October is Seafood Month so I’ve gathered together a few of my favorite seafood spreads that can be used for great tea sandwiches as well as quick appetizers with crackers. Enjoy!
LEMON-PECAN SHRIMP SPREAD
In a food processor, combine 2c cooked shrimp, 1/2c pecans and 1/2c chopped celery. Pulse a few times until pieces are small enough for a spread. Add 2tsp lemon zest, 2 chopped green onions, 1/4tsp lemon pepper and 1/4c mayonnaise.
PARTY CRAB SPREAD
Cream together 8 ounces softened cream cheese and 2 ounces grated cheddar cheese. Add 1 Tbs herb seasoning, 1 tsp Worcestershire sauce, a dash of salt & pepper and a 6 ounce package of frozen crabmeat, thawed and drained.
HERBED SALMON SPREAD
Combine 1-8oz cream cheese, 1 can drained salmon and 1Tbs Herbes de Provence and then chill at least 3 hours to blend flavors.

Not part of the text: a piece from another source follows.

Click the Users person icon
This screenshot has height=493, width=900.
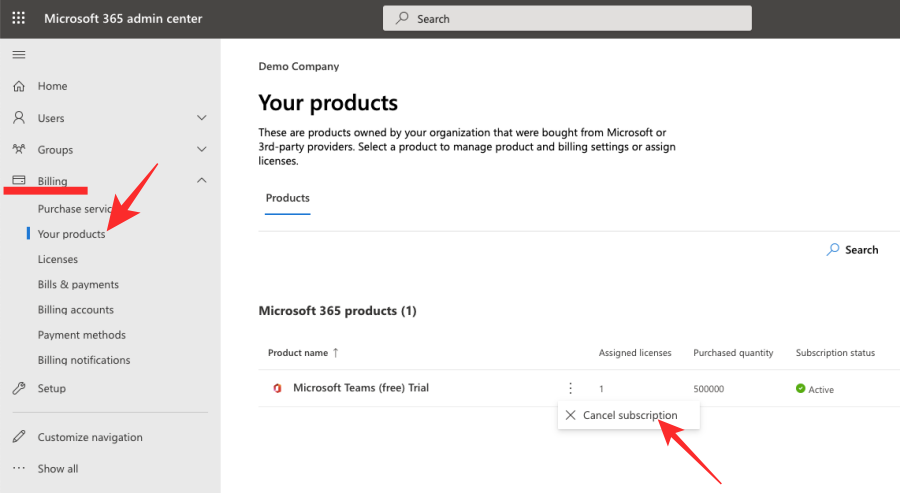pyautogui.click(x=19, y=118)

Plus a favorite canapé great for tea-time too!
SHRIMP BUTTER CANAPES
Cut out bread triangles, brush with melted butter & bake at 400 degrees for 10 mins. Combine 1/2c butter, 4oz cream cheese, 1Tbs chopped onion, 1/2tsp salt and 1tsp dill in food processor until well mixed. Add 1/2lb cooked chopped shrimp. Spread on toasted triangles and sprinkle with paprika.
“Above all, love each other deeply,
because love covers over a multitude of sins.
Offer hospitality to one another without grumbling.”